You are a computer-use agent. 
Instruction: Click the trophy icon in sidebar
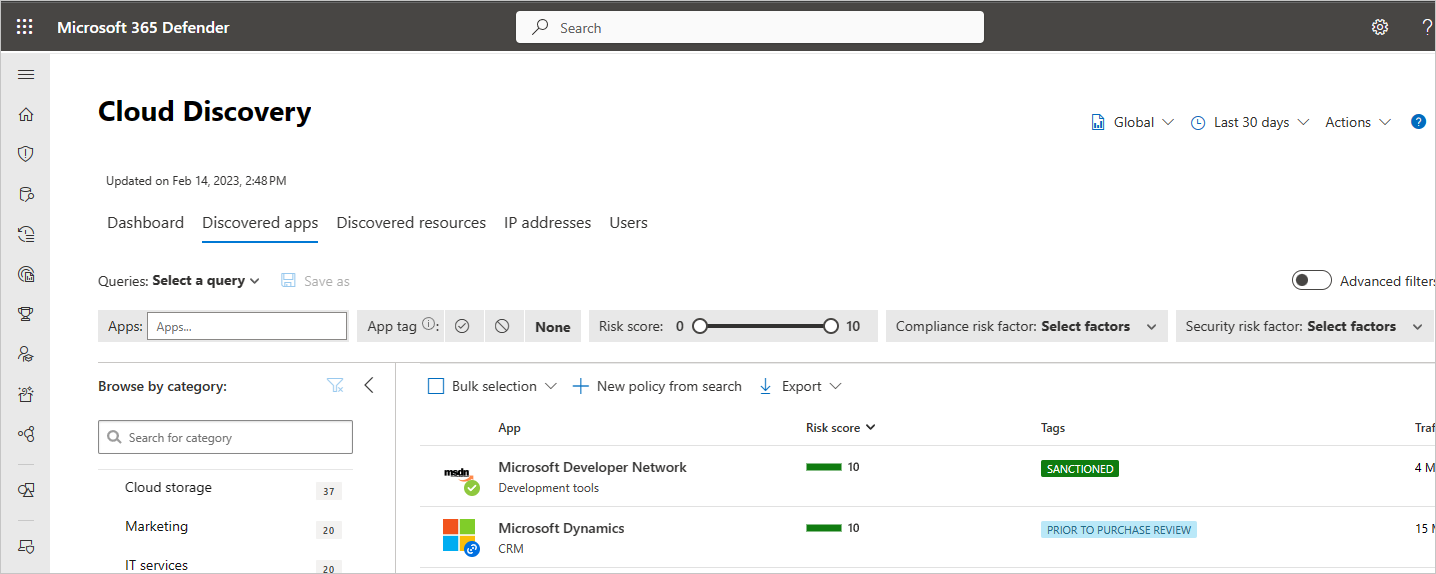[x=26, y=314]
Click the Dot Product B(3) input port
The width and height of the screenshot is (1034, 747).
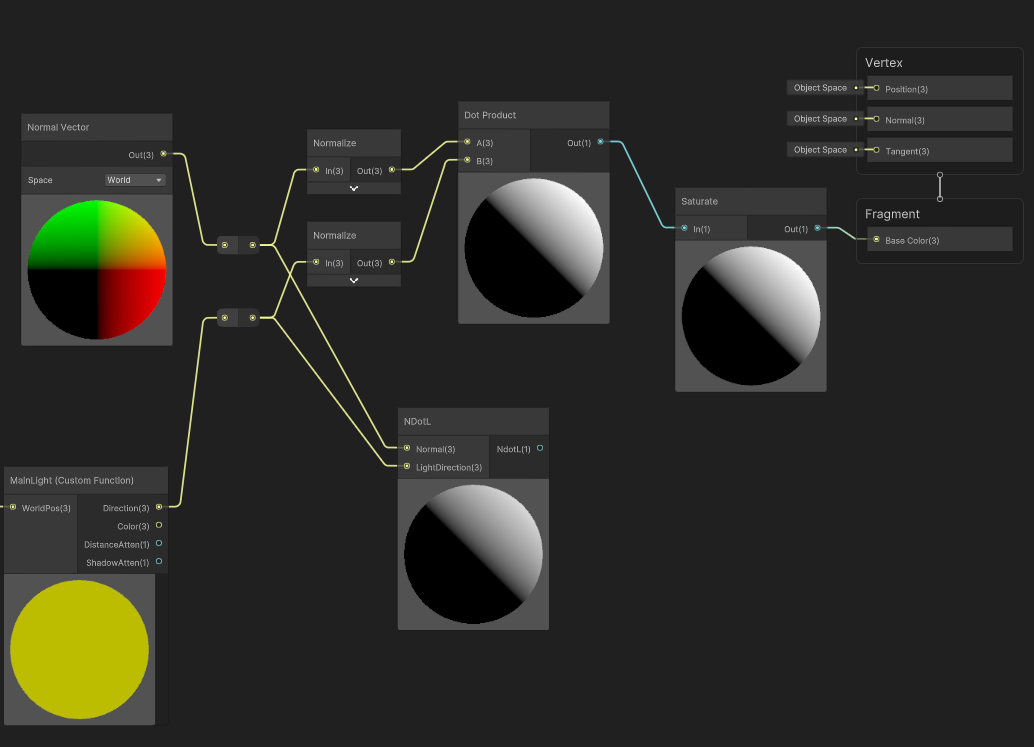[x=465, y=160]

What the task asks:
Skip the pictures. Restate everything else in the records word for word.

Solution to this task:
You are a computer-use agent. 
Instruction: Click the trophy icon in sidebar
[x=26, y=314]
Click the Dot Product B(3) input port
The width and height of the screenshot is (1034, 747).
[x=465, y=160]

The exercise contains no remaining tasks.